Transcribe the sports column about Jim Larranaga below word for word, from the headline through its final sentence.

# PAGE EXTRACT:
***

Larranaga delivering

2/13/2013
BY DAVE HACKENBERG
BLADE SPORTS COLUMNIST
Miami head coach Jim Larranaga, who coached at Bowling Green from 1986-1997, has rapidly turned around the Hurricanes' program. Unranked just weeks ago, Miami is now ranked No. 3 in the nation.
Miami head coach Jim Larranaga, who coached at Bowling Green from 1986-1997, has rapidly turned around the Hurricanes' program. Unranked just weeks ago, Miami is now ranked No. 3 in the nation.

Serving on the staff of the Michael Jordan Fantasy Camp in Las Vegas was a tough ticket. It helped if you coached in the NBA or were in the Basketball Hall of Fame. Then there was the case of Jim Larranaga and some others who had coached in an NCAA Final Four.

He made that magical trip, a mid-major miracle of sorts, with George Mason University at the end of the 2005-06 season and found himself coaching at Jordan’s camp the following summer.

There, he met two Miami businessmen, Jose and Jorge Mas, well-known Cuban-Americans in south Florida. They became friends, especially after learning the ties went even deeper.

***

# GIVEN MATERIAL:
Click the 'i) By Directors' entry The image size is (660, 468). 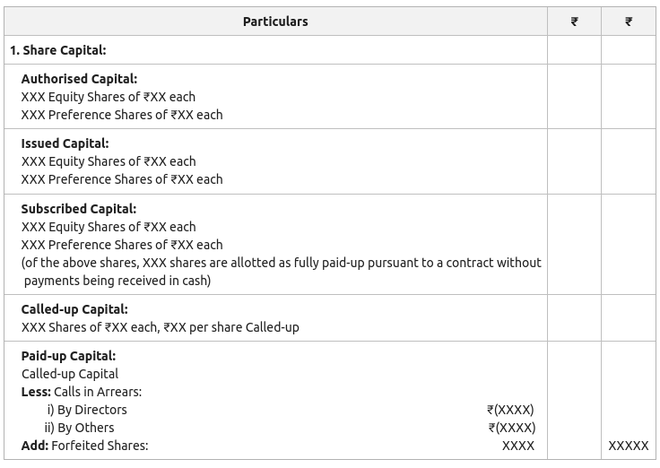[87, 410]
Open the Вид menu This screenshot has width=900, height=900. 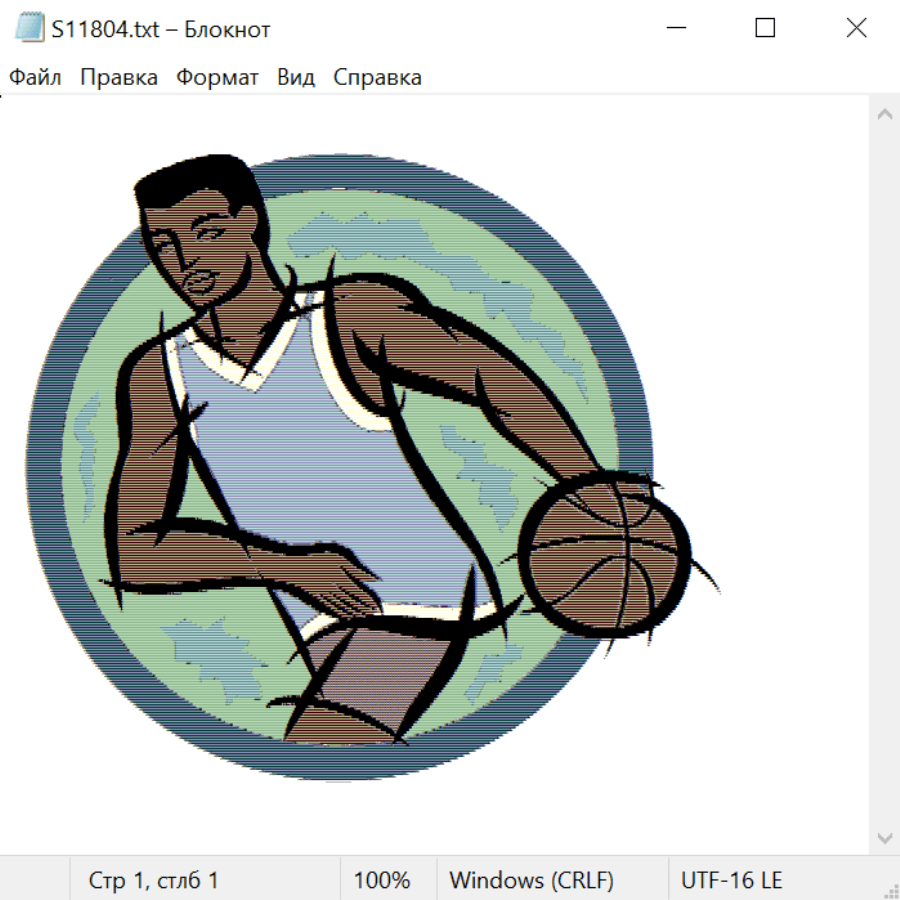tap(296, 78)
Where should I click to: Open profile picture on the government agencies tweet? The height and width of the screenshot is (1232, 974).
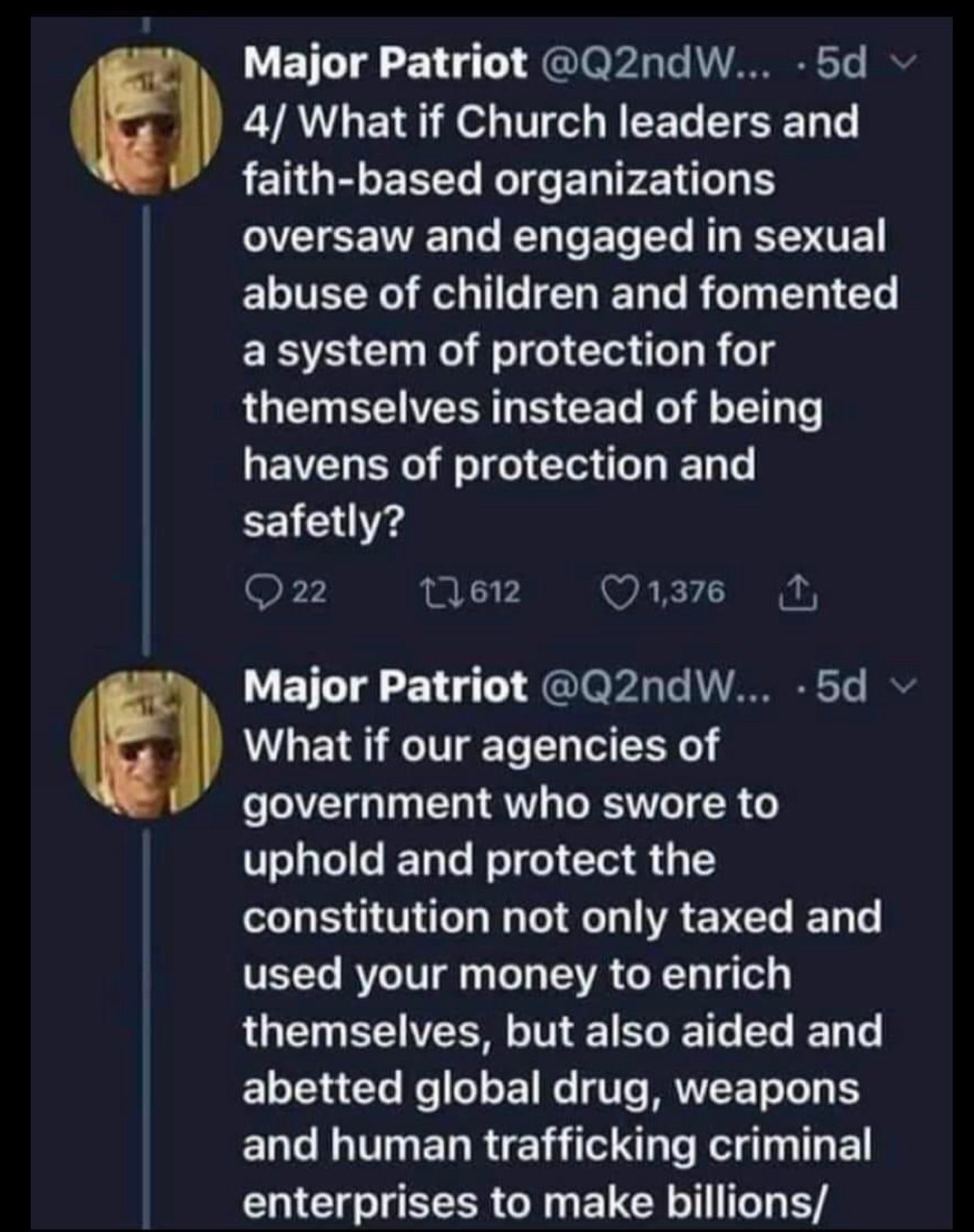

***

# EXPECTED ANSWER:
Larranaga delivering

2/13/2013
BY DAVE HACKENBERG
BLADE SPORTS COLUMNIST
Miami head coach Jim Larranaga, who coached at Bowling Green from 1986-1997, has rapidly turned around the Hurricanes' program. Unranked just weeks ago, Miami is now ranked No. 3 in the nation.
Miami head coach Jim Larranaga, who coached at Bowling Green from 1986-1997, has rapidly turned around the Hurricanes' program. Unranked just weeks ago, Miami is now ranked No. 3 in the nation.

Serving on the staff of the Michael Jordan Fantasy Camp in Las Vegas was a tough ticket. It helped if you coached in the NBA or were in the Basketball Hall of Fame. Then there was the case of Jim Larranaga and some others who had coached in an NCAA Final Four.

He made that magical trip, a mid-major miracle of sorts, with George Mason University at the end of the 2005-06 season and found himself coaching at Jordan’s camp the following summer.

There, he met two Miami businessmen, Jose and Jorge Mas, well-known Cuban-Americans in south Florida. They became friends, especially after learning the ties went even deeper.